L’ATTORE DEL MULTI-DOMINIO

Così inteso, il “next generarion soldier” sarà attore operativo del multi-dominio, da intendere in tre dimensioni: la componente fisica dell’interforze, che richiede una forte integrazione e interoperabilità; la componente virtuale, che include la rete fisica in cui viaggiano i dati e la rete logica; e infine la componente cognitiva, comprensiva di quelle attività che riguardano le operazioni psicologiche, la comunicazione strategica e la cooperazione civile-militare.

L’IMPATTO SULLA STRUTTURA

Ma la rivoluzione impatterà anche sull’intera struttura militare. Da questo punto di vista, hanno spiegato i partecipanti la dibattito, sono ancora molti gli sforzi da perseguire per raggiungere l’interoperabilità dell’equipaggiamento e favorire la cooperazione nei programmi di approvvigionamento. C’è poi il tema della formazione, in particolare la conciliabilità tra la complessità crescente della tecnologia che rende sempre più difficile la padronanza tecnologica, e la necessità di favorire un turn over all’interno delle Forze armate, anche per tenere più bassa l’età media. Di fronte a questo si è sottolineato come le nuove generazioni siano più abili nel padroneggiare le tecnologie, suggerendo di fare uno ”shift” dalla formazione all’addestramento. In uno scenario complesso come quello attuale, potrebbe essere funzionale dare “più peso” al secondo.

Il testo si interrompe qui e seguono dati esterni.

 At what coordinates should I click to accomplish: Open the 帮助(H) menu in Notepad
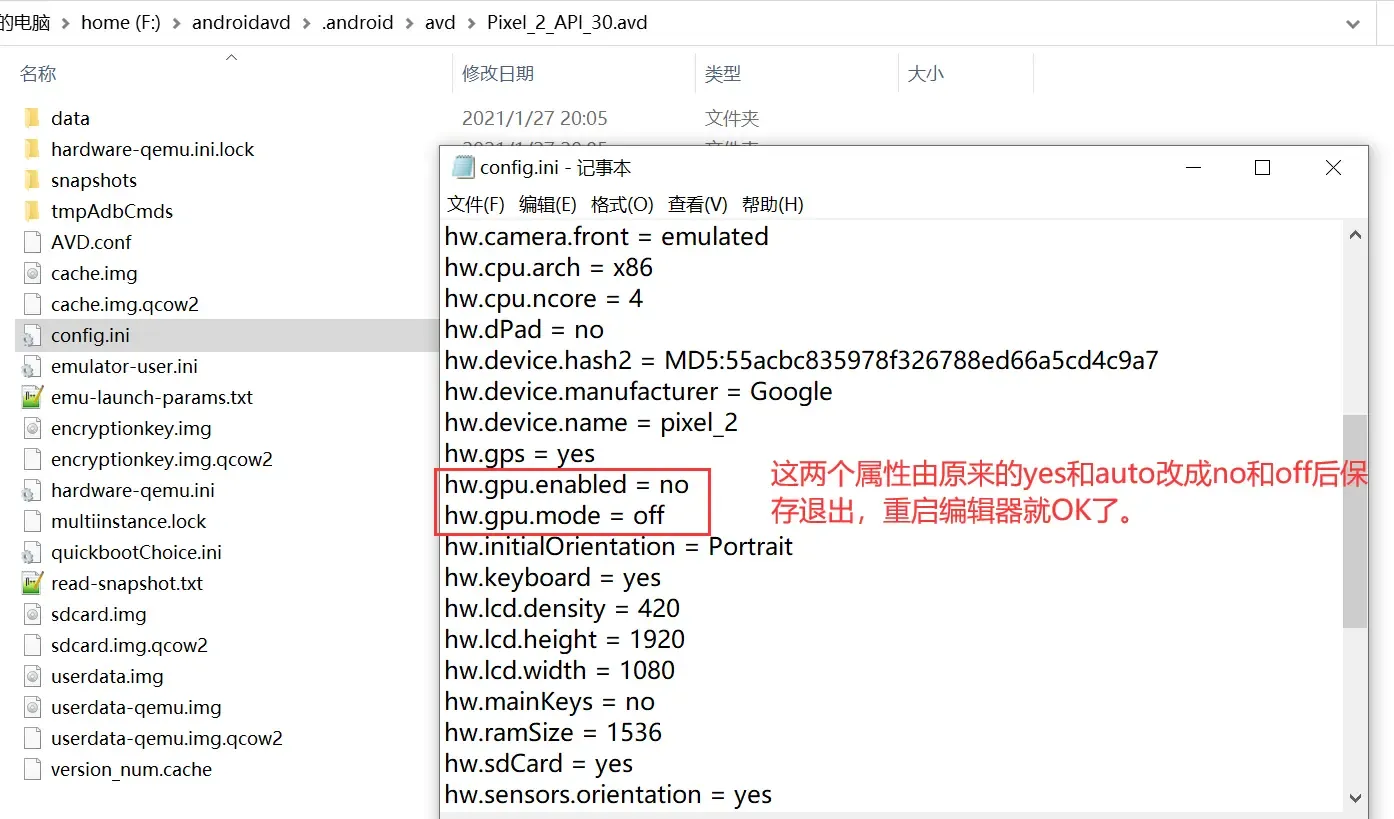[773, 204]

LA COLLABORAZIONE CON INDUSTRIA E RICERCA

Certo, ci sarà da affrontare il tema delle risorse disponibili. Considerando che sarebbe poco sostenibile addestrare ogni unità come fosse una forza speciale, una delle proposte è puntare maggiormente sulla specializzazione, con l’idea di ricercare il multi-spettro come capacità d’insieme e non soltanto della singola unità. Un concetto-chiave emerso dalle parole degli esperti riguarda il fatto che spesso ci si ritrovi a rincorrere non tanto la nuova tecnologia, quanto la sua applicazione. Per questo motivo, anche a livello industriale, il procedere per “step incrementali” in modo prudente potrebbe essere una soluzione in questo senso. D’altra parte, lo scenario in cui andrà a operare il soldato farà di gran lunga la differenza; la presenza di diversi scenari e avversari renderà sempre più difficile il pensare a un sistema valido “per tutte le stagioni”. Perciò, hanno concordato i partecipanti al dibattito, resta  necessario rafforzare sempre più la cooperazione strutturata tra Forze armate, istituzioni, industrie e mondo della ricerca.